Cryopreservation Of Callerya Speciosa Through Droplet-vitrification

Callerya speciosa is a perennial leguminous vine of the Callerya. Germplasm resources preservation of C. speciosa is necessary because it has high medicinal value and market demand, but the wild resources tend to be exhausted. So far, there has been no report about cryopreservation of C.speciosa. Cryopreservation technology is suitable for any plants tissues which can be regenerated, and more than 200 plants have been storaged by this technology. The research of cryopreservation technology about C. speciosa would be beneficial to germplasm long-term preservation and provide technical support for the cryopreservation of C.speciosa. The results would give support for constructing germplasm resources pool and supplying cryopreservation technical reference for other tropical woody vine.In this experiment, the droplet-vitrification cryopreservation technology was performed with axillary buds of C. speciosa as the material.

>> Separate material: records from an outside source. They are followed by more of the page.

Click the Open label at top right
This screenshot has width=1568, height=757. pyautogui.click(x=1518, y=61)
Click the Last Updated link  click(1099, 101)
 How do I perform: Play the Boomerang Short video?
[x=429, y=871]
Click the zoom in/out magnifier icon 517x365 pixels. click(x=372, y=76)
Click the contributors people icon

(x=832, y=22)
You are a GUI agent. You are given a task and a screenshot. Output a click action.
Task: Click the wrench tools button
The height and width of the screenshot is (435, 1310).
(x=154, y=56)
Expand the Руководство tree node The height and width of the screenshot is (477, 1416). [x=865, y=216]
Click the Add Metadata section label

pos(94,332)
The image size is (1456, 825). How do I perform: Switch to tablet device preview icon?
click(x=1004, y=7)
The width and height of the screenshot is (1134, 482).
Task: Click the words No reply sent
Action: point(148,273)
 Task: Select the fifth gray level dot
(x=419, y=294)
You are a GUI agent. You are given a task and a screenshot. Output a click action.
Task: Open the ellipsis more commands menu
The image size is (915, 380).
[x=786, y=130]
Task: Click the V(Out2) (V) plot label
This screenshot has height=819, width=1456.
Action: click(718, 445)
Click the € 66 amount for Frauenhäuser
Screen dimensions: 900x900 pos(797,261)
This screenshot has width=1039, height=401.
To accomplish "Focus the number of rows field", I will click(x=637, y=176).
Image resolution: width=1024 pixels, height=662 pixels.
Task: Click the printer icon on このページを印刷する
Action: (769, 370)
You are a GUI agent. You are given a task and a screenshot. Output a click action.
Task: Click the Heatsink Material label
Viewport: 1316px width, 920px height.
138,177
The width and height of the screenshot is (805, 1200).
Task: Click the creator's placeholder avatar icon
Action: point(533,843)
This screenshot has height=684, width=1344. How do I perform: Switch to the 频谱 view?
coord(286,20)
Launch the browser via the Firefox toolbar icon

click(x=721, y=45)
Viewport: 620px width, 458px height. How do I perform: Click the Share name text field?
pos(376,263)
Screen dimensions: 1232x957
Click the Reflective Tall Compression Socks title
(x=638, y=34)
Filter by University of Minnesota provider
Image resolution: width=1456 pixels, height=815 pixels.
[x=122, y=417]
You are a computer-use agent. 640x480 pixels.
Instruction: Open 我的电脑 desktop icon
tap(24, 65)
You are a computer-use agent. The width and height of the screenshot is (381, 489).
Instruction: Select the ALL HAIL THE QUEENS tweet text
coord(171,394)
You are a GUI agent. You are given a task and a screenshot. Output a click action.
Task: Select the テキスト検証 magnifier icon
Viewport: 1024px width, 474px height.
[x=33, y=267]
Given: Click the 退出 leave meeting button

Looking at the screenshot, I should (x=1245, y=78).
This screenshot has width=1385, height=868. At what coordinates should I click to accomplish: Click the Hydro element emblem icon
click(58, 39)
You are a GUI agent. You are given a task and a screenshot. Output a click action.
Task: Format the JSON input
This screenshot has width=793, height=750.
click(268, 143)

The main results were as following:1. The axillary buds from green plants with 4 weeks seedling age were selected as experimental material. The shoots with axillary buds were cut into fragments with length and diameter 1-2 mm. They were put in LS for 4 h shaking at 150 rpm,25℃ and in darkness. Then the explants were put in PVS2 for 60 min at 0℃under static conditions. Then the materials were kept for at least 15 min in LN. After the above treatment, the explants were unloaded in RS for 15 min at 25℃. They were transferred to semi-solid MS covered with sterile filter paper and cultured for 2 days in darkness. Then the explants were transferred to regeneration medium for 7 days in darkness. Then they were moved to the light conditions for culture, the regeneration rate were up to 60.0%.2.6 genes (codenamed:02_G06,05_C06,06_F06,18-F11,17_H12,18_G06) related to stress tolerance from C. speciosa cDNA library were detected by Real Time PCR technology, the results showed that the expression of these genes had an index increase tendency after cryopreservation and one subculture time.3. Studies on genetic stability of regenerated plants after cryopreservation by ISSR and SSR technology showed there were no different bands, which indicated that DNA level of C.speciosa remained stable after cryopreservation.